◆ **Work order**
When the line containing "The height and width of the screenshot is (404, 1568)." appears in the data below, begin copying there and stop only after the line containing "Click the green checkmark next to Safe".

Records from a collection
* * *
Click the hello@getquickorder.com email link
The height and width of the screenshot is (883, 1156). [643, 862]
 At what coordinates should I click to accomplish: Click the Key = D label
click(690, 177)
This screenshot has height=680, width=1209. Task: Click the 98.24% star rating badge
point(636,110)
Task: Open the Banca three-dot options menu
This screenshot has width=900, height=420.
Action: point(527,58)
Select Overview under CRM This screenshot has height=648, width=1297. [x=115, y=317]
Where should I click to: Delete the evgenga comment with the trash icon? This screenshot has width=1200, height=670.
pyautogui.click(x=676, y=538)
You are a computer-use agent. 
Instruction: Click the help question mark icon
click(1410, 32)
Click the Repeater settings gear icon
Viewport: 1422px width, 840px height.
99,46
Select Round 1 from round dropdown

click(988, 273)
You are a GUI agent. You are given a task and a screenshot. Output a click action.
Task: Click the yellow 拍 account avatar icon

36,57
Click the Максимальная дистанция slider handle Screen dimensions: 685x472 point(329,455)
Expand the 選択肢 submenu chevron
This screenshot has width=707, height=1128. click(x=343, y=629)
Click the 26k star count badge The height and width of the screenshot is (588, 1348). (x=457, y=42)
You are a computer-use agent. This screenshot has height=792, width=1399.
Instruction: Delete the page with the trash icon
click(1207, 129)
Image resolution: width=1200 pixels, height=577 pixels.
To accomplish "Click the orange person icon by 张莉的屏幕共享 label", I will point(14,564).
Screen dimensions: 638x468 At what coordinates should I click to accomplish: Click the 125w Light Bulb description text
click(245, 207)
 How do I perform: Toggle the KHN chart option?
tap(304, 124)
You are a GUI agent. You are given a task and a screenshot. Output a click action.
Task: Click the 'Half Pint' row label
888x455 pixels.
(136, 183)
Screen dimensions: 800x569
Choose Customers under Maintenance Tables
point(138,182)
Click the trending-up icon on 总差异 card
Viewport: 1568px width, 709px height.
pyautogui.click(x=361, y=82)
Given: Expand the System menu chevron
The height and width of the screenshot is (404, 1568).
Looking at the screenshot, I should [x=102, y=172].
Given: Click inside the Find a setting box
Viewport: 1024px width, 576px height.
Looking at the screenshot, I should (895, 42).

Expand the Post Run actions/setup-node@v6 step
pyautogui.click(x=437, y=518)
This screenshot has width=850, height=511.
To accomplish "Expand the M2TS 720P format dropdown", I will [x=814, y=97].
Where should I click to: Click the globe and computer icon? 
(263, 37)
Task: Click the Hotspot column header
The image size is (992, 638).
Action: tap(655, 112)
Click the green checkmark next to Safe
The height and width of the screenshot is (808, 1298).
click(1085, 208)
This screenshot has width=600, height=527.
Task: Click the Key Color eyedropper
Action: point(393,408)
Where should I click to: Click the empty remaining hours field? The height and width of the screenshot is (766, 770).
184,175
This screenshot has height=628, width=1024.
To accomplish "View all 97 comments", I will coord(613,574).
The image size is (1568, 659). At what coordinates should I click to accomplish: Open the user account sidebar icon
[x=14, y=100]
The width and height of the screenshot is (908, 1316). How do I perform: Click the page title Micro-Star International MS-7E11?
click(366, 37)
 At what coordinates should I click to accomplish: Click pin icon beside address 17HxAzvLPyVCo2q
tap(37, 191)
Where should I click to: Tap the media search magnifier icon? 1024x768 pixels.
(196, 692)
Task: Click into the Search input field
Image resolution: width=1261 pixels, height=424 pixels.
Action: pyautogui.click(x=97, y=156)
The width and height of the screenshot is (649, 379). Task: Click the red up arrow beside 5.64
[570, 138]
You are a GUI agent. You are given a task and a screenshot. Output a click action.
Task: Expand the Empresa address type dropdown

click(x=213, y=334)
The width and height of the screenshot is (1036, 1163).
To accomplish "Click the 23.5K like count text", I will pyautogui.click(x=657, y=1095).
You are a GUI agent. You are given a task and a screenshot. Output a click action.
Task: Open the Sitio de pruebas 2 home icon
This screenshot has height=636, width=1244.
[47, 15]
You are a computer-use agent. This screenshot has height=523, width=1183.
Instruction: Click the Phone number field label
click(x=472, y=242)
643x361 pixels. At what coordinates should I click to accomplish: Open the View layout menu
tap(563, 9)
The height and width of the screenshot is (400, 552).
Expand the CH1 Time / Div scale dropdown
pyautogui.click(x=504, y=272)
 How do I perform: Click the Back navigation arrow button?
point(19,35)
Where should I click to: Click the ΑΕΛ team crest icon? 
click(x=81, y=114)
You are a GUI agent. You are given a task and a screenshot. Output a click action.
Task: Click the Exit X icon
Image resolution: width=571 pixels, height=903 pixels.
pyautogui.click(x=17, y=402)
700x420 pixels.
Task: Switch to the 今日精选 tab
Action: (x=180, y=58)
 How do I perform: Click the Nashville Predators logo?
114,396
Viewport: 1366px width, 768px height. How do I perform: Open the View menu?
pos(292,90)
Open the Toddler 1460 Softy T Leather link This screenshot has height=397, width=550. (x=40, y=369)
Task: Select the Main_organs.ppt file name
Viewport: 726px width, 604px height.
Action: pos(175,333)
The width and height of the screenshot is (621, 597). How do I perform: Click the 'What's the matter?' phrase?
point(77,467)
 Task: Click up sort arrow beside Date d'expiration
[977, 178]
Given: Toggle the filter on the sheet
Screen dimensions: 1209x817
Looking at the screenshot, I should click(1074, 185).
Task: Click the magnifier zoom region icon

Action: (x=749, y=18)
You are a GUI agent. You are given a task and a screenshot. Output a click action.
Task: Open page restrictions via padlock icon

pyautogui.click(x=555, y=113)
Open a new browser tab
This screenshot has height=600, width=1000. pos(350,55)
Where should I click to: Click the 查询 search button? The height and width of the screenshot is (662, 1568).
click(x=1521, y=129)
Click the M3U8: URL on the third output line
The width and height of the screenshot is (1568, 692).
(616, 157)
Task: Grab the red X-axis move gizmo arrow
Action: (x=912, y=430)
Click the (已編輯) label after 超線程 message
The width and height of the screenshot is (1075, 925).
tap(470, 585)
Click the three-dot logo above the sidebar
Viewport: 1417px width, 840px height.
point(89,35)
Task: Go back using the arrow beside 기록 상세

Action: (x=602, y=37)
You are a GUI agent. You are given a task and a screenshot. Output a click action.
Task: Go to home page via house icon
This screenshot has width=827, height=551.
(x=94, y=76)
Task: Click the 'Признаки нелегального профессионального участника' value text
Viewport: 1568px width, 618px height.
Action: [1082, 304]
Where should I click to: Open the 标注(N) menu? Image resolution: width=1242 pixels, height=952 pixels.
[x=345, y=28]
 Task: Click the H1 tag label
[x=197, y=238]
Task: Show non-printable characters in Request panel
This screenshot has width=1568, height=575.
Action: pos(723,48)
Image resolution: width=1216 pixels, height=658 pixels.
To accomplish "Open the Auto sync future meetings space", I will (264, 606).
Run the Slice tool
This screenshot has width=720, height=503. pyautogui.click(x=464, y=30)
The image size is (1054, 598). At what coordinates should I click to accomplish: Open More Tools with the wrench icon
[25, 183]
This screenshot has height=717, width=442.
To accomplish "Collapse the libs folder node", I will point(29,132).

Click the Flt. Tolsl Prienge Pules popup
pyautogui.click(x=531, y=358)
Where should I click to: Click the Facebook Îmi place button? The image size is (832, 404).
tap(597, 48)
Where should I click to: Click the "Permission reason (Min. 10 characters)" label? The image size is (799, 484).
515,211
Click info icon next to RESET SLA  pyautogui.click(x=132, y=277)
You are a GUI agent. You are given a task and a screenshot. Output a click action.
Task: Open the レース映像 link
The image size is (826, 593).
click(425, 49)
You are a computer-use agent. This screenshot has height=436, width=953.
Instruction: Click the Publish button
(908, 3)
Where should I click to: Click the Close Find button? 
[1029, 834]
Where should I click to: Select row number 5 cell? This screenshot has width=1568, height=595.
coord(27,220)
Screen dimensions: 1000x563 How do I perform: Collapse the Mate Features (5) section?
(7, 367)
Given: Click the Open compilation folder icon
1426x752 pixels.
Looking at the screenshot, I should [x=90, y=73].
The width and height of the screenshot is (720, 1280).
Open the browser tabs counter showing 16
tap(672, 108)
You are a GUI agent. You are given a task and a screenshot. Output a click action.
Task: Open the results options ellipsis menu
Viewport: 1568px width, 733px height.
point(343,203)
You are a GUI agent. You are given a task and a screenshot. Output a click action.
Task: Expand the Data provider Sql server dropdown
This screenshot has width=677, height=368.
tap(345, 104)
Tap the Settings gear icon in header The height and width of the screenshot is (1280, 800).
* * *
◆ **Output for this exercise**
The height and width of the screenshot is (404, 1568).
Looking at the screenshot, I should [x=102, y=172].
Given: Click inside the Find a setting box
Viewport: 1024px width, 576px height.
Looking at the screenshot, I should (895, 42).

Expand the Post Run actions/setup-node@v6 step
pyautogui.click(x=437, y=518)
This screenshot has width=850, height=511.
To accomplish "Expand the M2TS 720P format dropdown", I will [x=814, y=97].
Where should I click to: Click the globe and computer icon? 
(263, 37)
Task: Click the Hotspot column header
The image size is (992, 638).
Action: tap(655, 112)
Click the green checkmark next to Safe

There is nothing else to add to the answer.